One of our homestead goals for the near future is to be able to grow lettuce year round. That can be quite difficult with winter temperatures often reaching below zero. While we have not perfected our process yet, we have a pretty good plan to be growing lettuce year round by next year (hopefully).
Using Low Tunnels
We have had success the past couple of years using simple low tunnels. The key has been to start the lettuce and try to get it full-grown before the first frost in the fall. Usually that means that we plant in late August or early September.
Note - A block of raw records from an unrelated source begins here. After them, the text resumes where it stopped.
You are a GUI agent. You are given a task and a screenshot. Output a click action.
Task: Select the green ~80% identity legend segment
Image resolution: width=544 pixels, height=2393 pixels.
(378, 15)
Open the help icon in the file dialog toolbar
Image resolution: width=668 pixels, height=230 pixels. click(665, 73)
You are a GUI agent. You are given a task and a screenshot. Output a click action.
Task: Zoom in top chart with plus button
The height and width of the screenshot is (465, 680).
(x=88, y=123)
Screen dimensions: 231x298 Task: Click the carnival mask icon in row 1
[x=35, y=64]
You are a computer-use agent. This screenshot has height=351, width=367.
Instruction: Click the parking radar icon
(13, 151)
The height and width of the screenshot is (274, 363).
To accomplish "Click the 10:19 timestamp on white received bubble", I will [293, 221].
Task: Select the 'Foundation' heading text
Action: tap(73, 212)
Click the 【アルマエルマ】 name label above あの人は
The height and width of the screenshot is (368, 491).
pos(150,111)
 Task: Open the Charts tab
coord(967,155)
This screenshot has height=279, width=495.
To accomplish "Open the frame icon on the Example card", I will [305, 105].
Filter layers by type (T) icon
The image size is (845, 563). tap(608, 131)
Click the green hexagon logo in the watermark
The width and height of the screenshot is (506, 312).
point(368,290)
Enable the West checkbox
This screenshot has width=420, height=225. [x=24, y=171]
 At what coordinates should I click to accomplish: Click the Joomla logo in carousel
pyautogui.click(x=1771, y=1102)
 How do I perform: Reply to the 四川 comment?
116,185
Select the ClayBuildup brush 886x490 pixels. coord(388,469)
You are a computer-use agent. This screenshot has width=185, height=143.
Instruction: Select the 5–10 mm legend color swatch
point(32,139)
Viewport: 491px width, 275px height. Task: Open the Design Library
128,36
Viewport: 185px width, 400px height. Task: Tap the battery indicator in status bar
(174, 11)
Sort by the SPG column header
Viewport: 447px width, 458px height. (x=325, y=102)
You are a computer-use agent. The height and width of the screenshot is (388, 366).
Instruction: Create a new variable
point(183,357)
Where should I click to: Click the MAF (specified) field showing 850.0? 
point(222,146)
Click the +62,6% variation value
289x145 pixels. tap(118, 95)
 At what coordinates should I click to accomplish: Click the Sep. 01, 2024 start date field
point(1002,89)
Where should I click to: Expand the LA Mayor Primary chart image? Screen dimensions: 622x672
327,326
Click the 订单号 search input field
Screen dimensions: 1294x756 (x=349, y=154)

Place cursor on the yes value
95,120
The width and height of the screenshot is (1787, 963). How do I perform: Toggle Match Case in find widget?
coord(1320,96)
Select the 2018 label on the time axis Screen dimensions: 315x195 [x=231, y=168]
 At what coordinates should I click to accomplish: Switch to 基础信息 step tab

Lettuce likes the cooler weather, so we try to do our final planting when the soil gets cooler.
Once the weather gets cold, the lettuce does not grow much at all. It does fine out in the open as long as temperatures do not drop below freezing. My family really likes mixed baby greens, and they do not do well if they get a frost on them. We also grow romaine, which can handle cooler temperatures. Kale is hearty and can handle cold temperatures pretty successfully.
When the temperatures start dropping below freezing, it is time to cover the lettuce. We use the tines of an old hay rake to make the arches for our low tunnel. The cover is just a cheap piece of plastic painting dropcloth.
Bricks seem the best way to keep the plastic down. Our dogs will chew off any little piece that flops around, so it is really important to keep the excess tight.
On rare days when the temperatures rise into the upper 40’s or 50’s, we take the plastic off to let the lettuce get some air. This is nice on days we get a winter rain to wash it off a bit. Be careful though and watch the weather for dropping temps.
One thing we have added this year is a fence around the outside of our tunnel. In the past we have had some issues with the dogs wanting to run over them. This year, we have to increase security to keep the chickens out.
It amazes me how warm it stays under that little low tunnel. It’s 15 degrees outside here and the lettuce looks happy inside.
Our goal for next season is to add a high-tunnel hoop house where we can grow enough lettuce to last us throughout the winter. With our current setup, we can eat up our lettuce pretty quickly and it doesn’t grow back quite as well as it does in the spring.
A perk of having the hoop house is that you can put a low tunnel inside it, raising your growing temperatures even higher. I am hoping this will act more like a greenhouse so I can continue to start seeds throughout the season, and therefore have several plantings to eat from.